Tonight, the Lord showed me that He had been using all of these heartaches to take those strands that I called my faith when I came to college, and turn them into thick layers. I THOUGHT my faith was strong before. I THOUGHT I could make it through anything before. Now I KNOW that my faith is solid in Christ and firm in His Word. Now I KNOW that I can make it through any heartache or trump with the Lord holding my hand and taking each step with me. It's not about me. It's not about my suffering. The Lord suffered a whole lot more FOR me when He took my place on that cross. It's about the Father's glory. But that doesn't mean that the Lord wants us to suffer alone. He gives us His Word, His Spirit, and encouragement through family and friends. I write all of this because I wasn't bitter. I wasn't upset. Or at least I didn't think I was.
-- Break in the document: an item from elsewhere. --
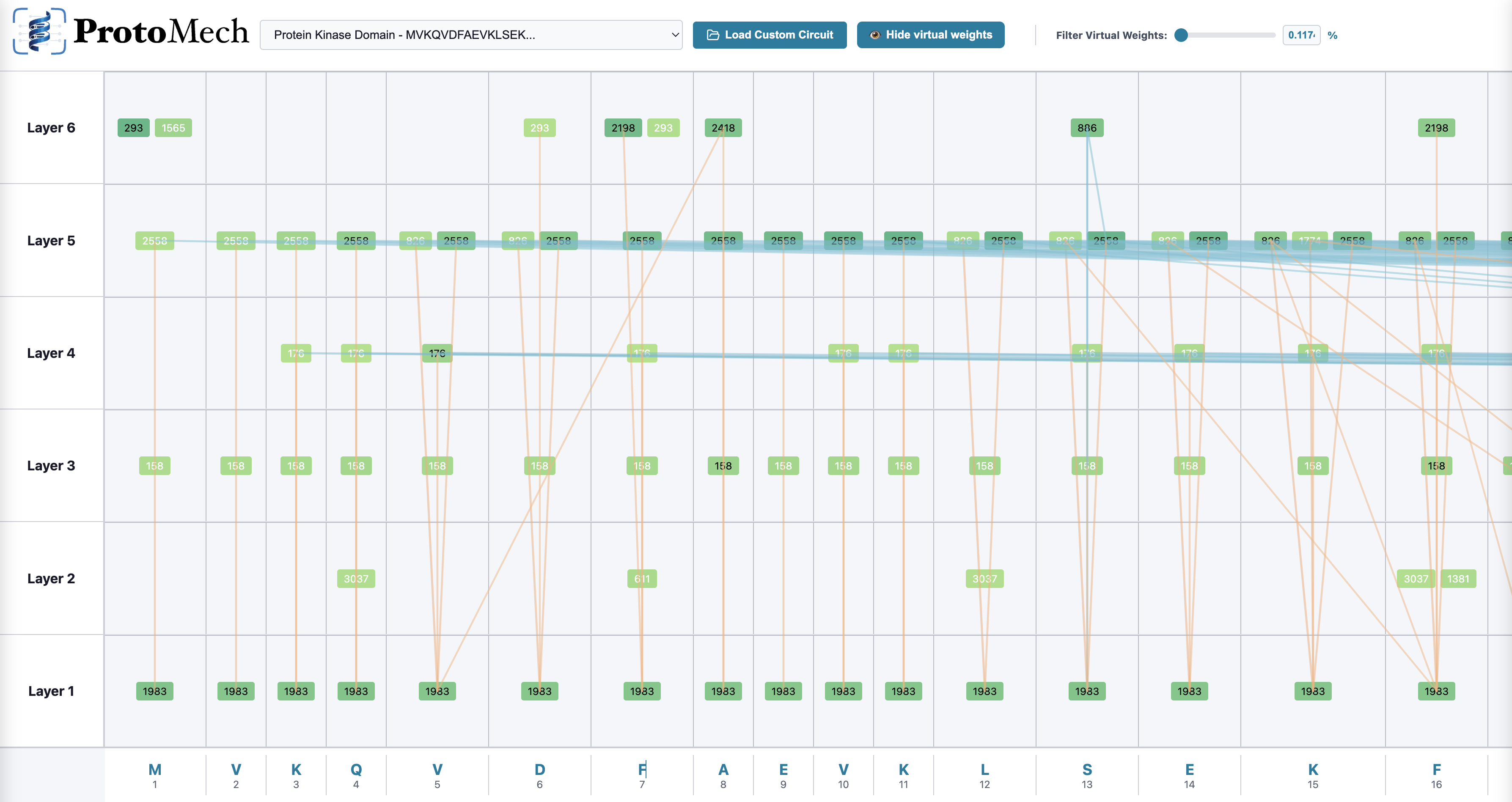Image resolution: width=1512 pixels, height=802 pixels.
Task: Click dark node 176 under residue V5
Action: pyautogui.click(x=437, y=353)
I honestly felt fine coming into this conference and in was through other people's stories that I realized I wasn't fine and that I had been holding all of this back. I want to leave you with the challenge to be still, listen, and respond as God speaks to you in whatever way that may be and also with a piece of scripture that I have found extremely encouraging-"You have given me many troubles and bad times, but You will give me life again. When I am almost dead, You will keep me alive. You will make me greater than ever, and You will comfort me again." Psalm 71:20-21
Take comfort in that-but know it's not about you or your suffering, but what the Lord is doing to glorify Himself.